»»

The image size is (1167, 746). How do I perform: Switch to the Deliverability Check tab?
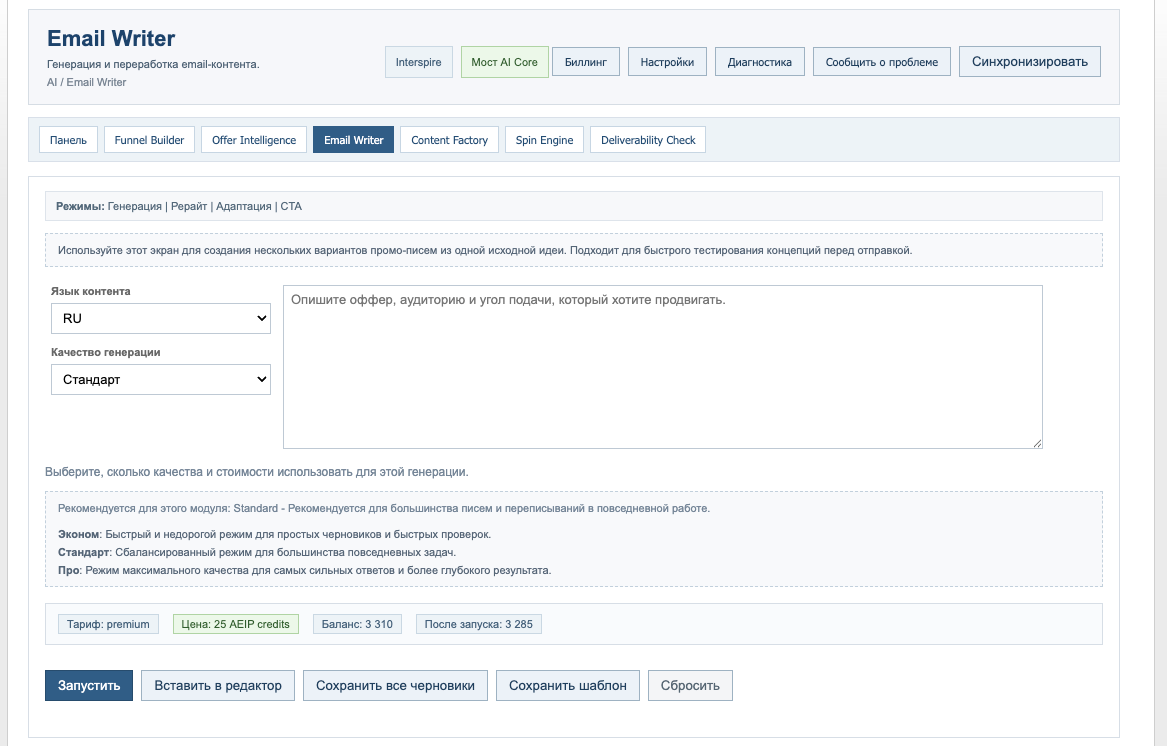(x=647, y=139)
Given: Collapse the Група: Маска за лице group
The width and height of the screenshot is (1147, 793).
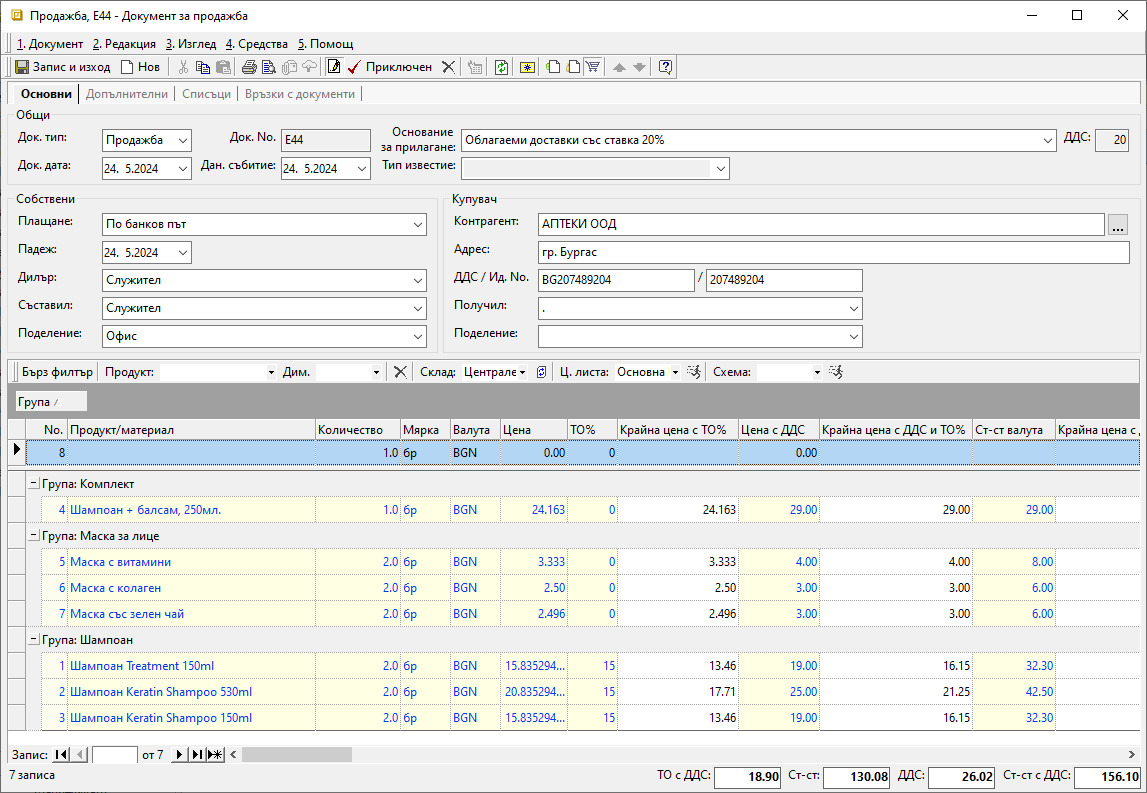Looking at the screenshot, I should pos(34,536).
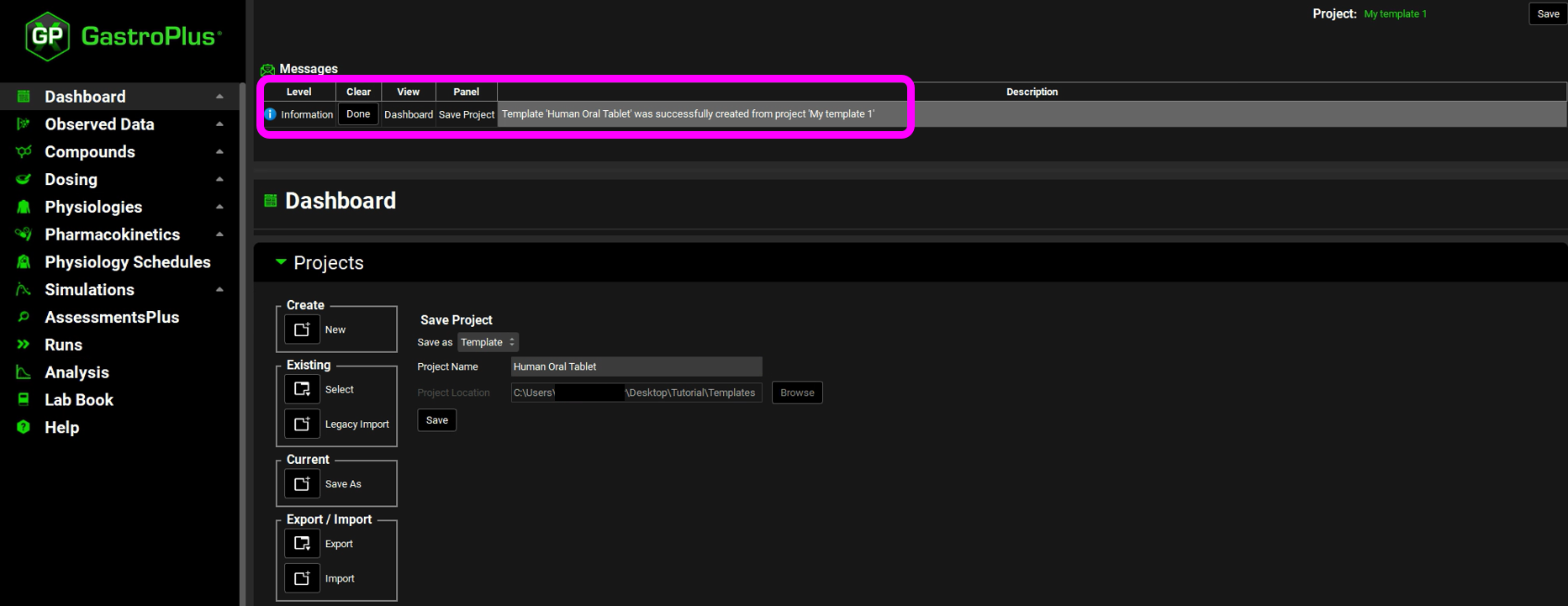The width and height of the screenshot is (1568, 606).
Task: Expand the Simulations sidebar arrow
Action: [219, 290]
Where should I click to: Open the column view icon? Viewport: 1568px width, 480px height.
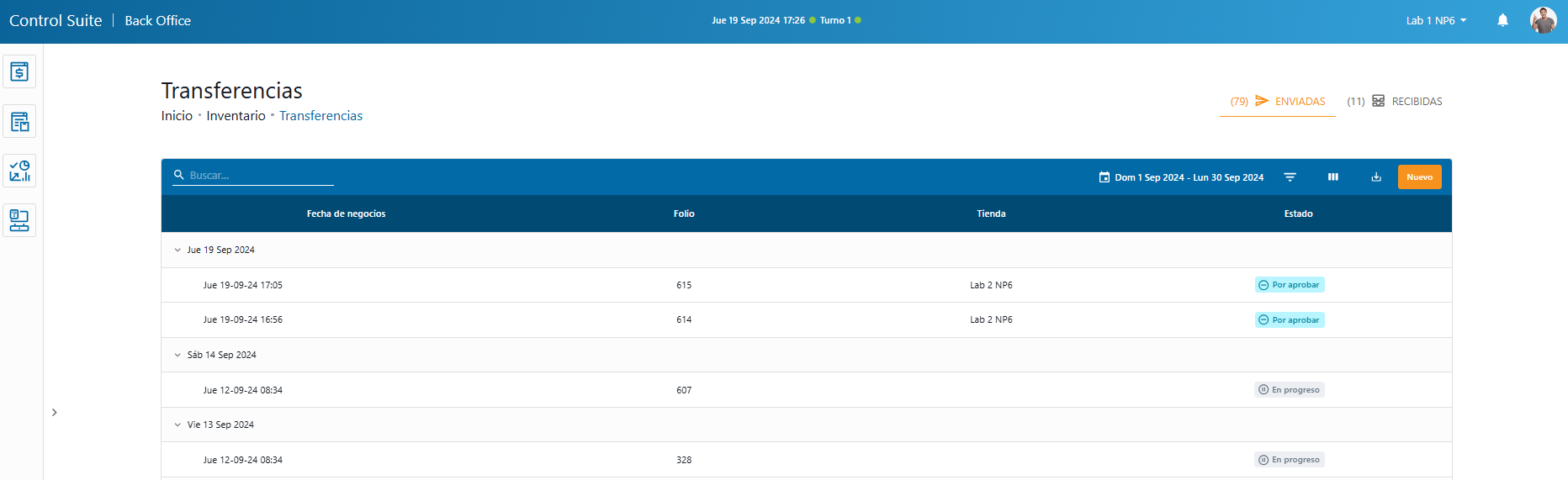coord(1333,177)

««
»»

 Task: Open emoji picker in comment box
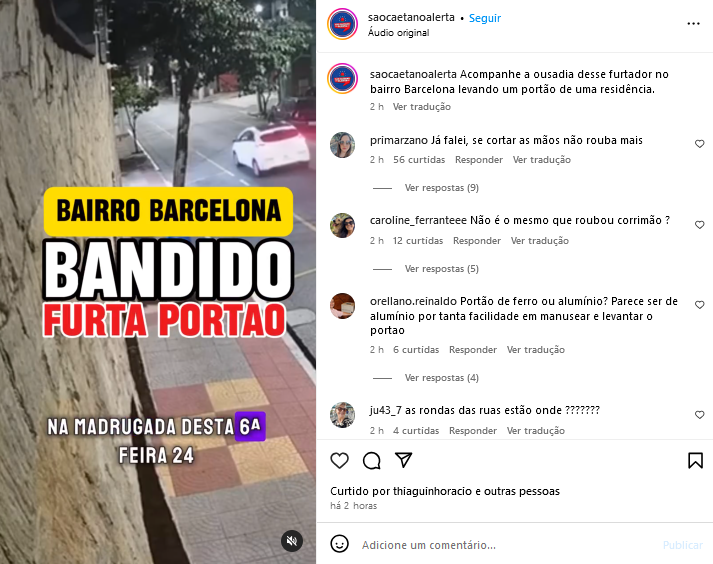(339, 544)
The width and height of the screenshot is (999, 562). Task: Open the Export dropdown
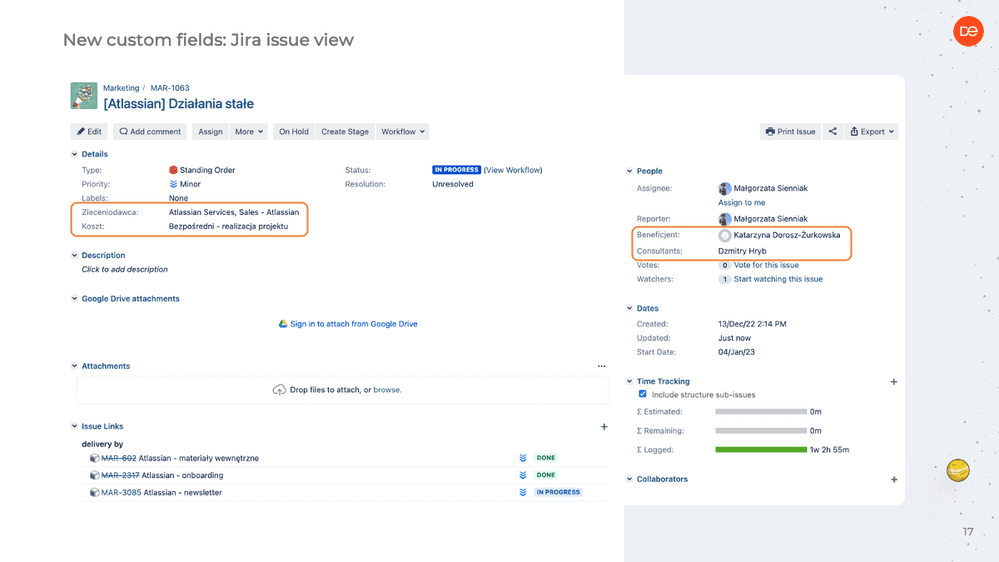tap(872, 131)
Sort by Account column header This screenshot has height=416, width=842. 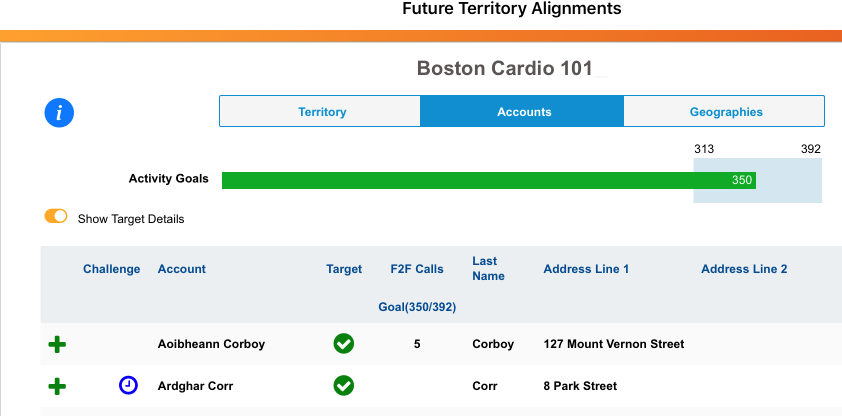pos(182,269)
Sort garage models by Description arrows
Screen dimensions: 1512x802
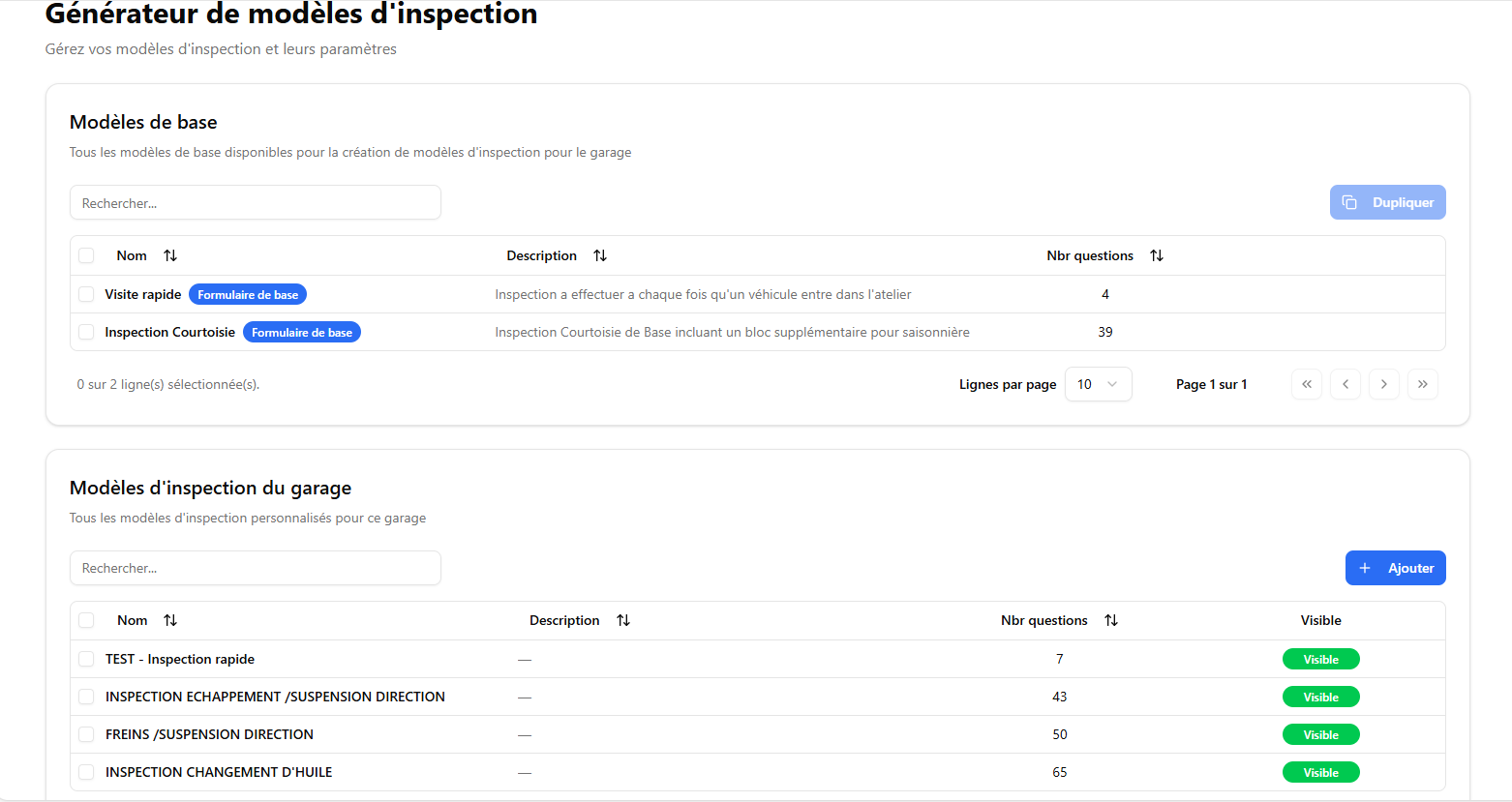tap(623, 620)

««

From the entries above, copy exactly the lines starting at the one with "The image size" and stopping at the one with "Given: Collapse the", keeping both ends. Drop the pictures.

The image size is (1167, 746). How do I perform: Switch to the Deliverability Check tab?
(x=647, y=139)
Given: Collapse the Група: Маска за лице group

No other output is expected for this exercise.